In a classic NFC East battle, the Dallas Cowboys (1-1) and the New York Giants (0-2) turned back the clock and played a style of football reminiscent of their 1990s encounters. The Cowboys prevailed 20-13. DraftNasty’s Troy Jefferson gives his impressions in this in-game report:
If it hasn’t already, the game ball should go to defensive coordinator Rod Marinelli. The Cowboys harassed the Giants offense all game, holding their division rival to 35 rushing yards and sacking Eli Manning six times. Marinelli utilized his traditional single high safety looks with a few twists. Throughout the game, the fifth-year Cowboys defensive coordinator threw in some slot blitzes and twisting stunts along the defensive line.
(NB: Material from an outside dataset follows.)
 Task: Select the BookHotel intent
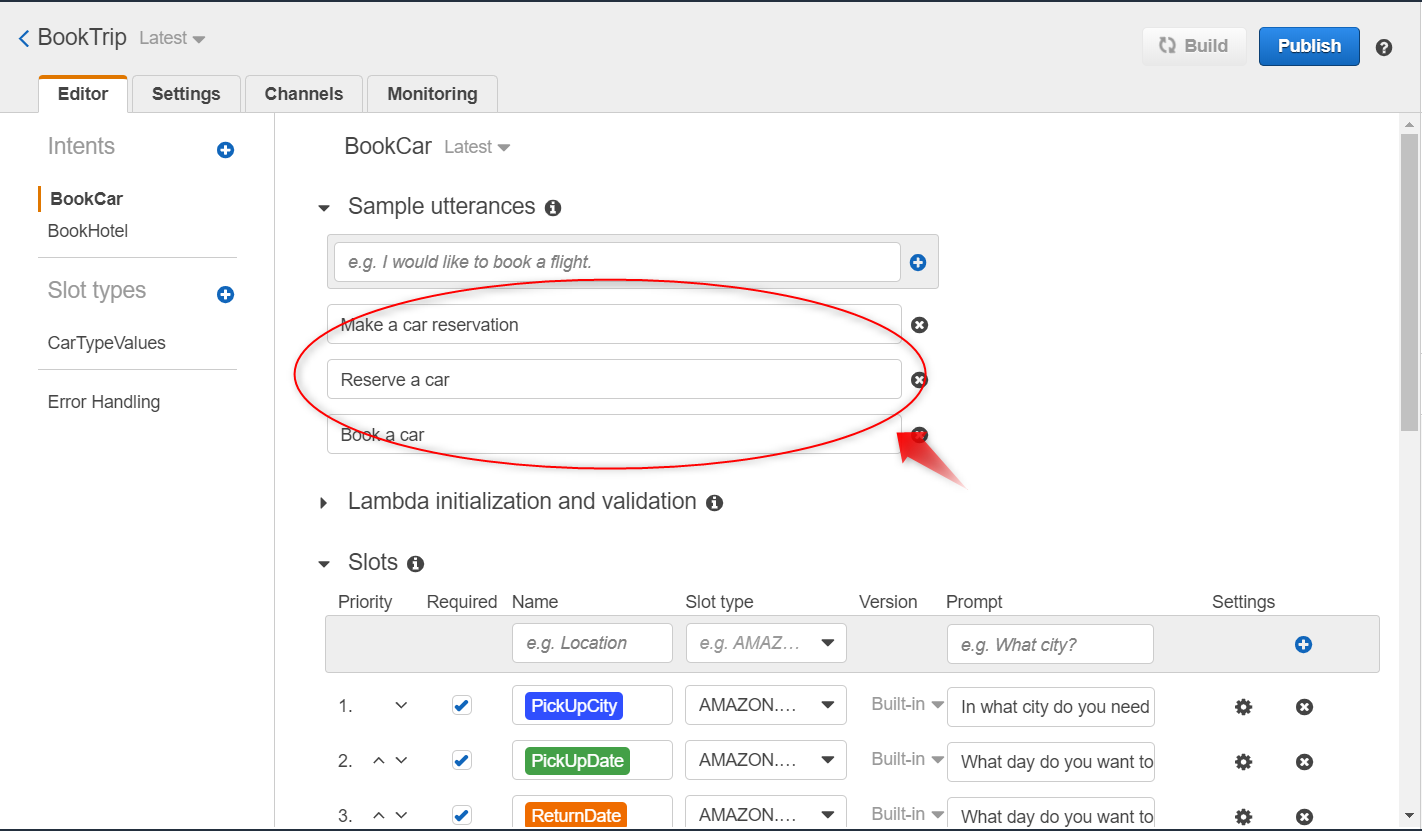[x=88, y=231]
Manning was forced to run off his spot and settle for checkdowns. Even when he had time, he “hopped” in the pocket and didn't set his feet to throw. A good example of this was in the second quarter on third down when Manning panicked and rushed a throw that went behind his intended receiver Odell Beckham, Jr. The Giants addressed their skill positions in the offseason but Dallas took advantage of an offensive line and a quarterback that were out of sync.
Cowboys kicking game
Much to the dismay of Cowboys fans, Dan Bailey was released before the season. Bailey, who had an 88-percent field goal accuracy percentage over his seven-year career, was replaced with 28-year old rookie Brett Maher. Maher missed his only field goal attempt from 47 yards against the Panthers in Week 1, but did go 2-of-2 against the Giants. The kicks were from 37 yards and 29 yards respectively. Maher wasn’t tested in Week 2 with long range attempts but his progress over the season will be worth monitoring. In a division which is so heavily balanced, special teams could decide who makes the playoffs and who doesn’t.
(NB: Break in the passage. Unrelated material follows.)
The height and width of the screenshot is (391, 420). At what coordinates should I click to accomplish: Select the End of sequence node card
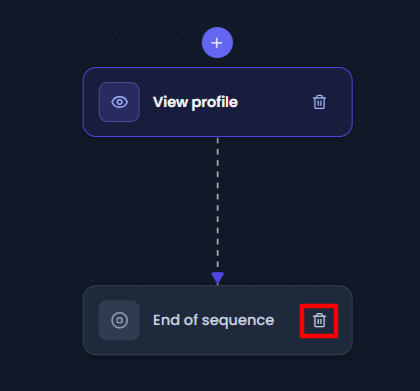(218, 320)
The Giants second overall draft pick has showed through two games that he can contribute in multiple ways. Dallas looked to stack the box against the run while also avoiding the home run ball to receivers Odell Beckham and Sterling Shepard. Despite rushing for just 28 yards, Barkley caught 14 passes for 80 yards. The rookie from Penn State has transferred his open field deceptiveness from college to the NFL. On one play in the second quarter, Barkley caught the ball in the flat by beating the Cowboys linebackers to the outside and then used a spin move to avoid safety Kavon Frazier to gain a few extra yards. Look for head coach Pat Shurmur to continue to tailor the playbook to get Barkley more quick touches in the open field, whether that be in the running or passing game.